You may also want to see whether anyone is using the machine. Use the “w” command.
If necessary, disable NFS on the computer to which the destination xraid is attached. I don't know how to do this safely on cuppa02 because it stops /nfs/apps and /home as well
Stop the disks and unmount the file systems.
> sudo umount /exports/xraid0X/*
If any of the xraid file systems cannot be unmounted, you will have to figure out which process is hanging on before proceeding.
Power down the xraid (this could be done in software from the comfort of your office through “XRAID Admin Tools”, which aren't yet installed).

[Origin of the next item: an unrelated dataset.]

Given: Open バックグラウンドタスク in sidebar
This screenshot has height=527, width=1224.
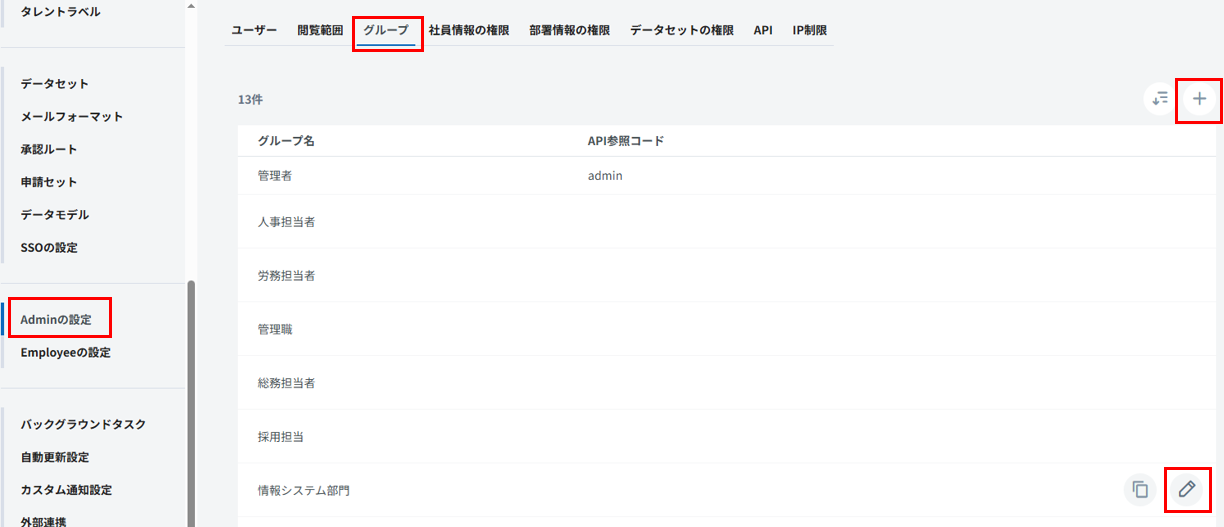Looking at the screenshot, I should 83,424.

Remove disks and replace in appropriate cases in the correct order!
Insert new disks, #1 on the left, #7 on the right. Check contacts on disks (and in XRAID if possible) before inserting into XRAID chassis. Disks slide in and then require a final push, you should hear them lock (thump!) into place, at which stage with the handle depressed they will be flush with the chassis.
Power on the XRAID. This should be done in the cluster room so you can watch for alarms/red lights. The power button is on the BACK of the chassis. Hold it in for a couple of seconds.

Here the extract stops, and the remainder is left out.